Rappelle-toi, chaque samedi soir c’était la même chose dans la Loire :
–Tu sors en discothèque à Saint-Etienne ?
–Non maman, je sors en boîte. Ça ne se dit plus le mot discothèque.
Souviens-toi de la musique enivrante avant d’arriver en boîte. Les « boum boum » qui faisaient palpiter ton cœur. À l’entrée tu glissais 20 euros dans la poche de Karim, le videur, pour qu’il laisse rentrer tes potes qui n’avaient pas le physique de la soirée. D’ailleurs toi aussi tu as mis longtemps avant de pouvoir y rentrer. Ça les gênait que tu déambules dans leur établissement alors qu’ils laissaient bien circuler la drogue librement.

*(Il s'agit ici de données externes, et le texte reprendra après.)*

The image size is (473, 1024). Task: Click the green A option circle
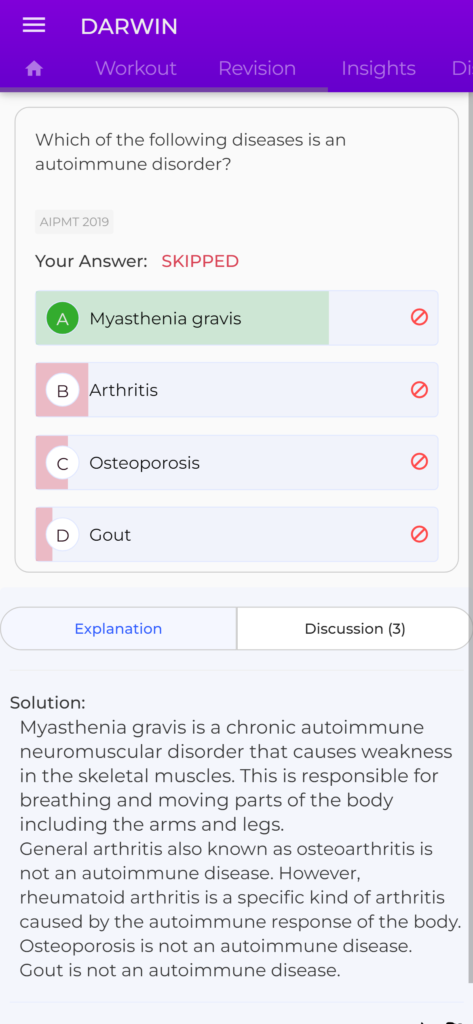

Une fois à l’intérieur, dans ton esprit tout était possible. Des rencontres improbables au détour d’un verre, un sourire ravageur derrière le bar, une amitié renouée. La réalité c’était plutôt que ta chemise était à deux doigts de prendre feu dans le fumoir, sans compter sur l’haleine fétide d’un ami qui parlait un peu trop près de ton nez ou encore le verre du type à côté de toi qui finissait sur ton pantalon. Ça te faisait rire de voir le DJ mixer, s’autoproclamer Dieu, sur son autel, comme si des ultrasons sortaient directement de son corps alors que tout était pré-enregistré et qu’il n’avait qu’à cliquer sur un titre.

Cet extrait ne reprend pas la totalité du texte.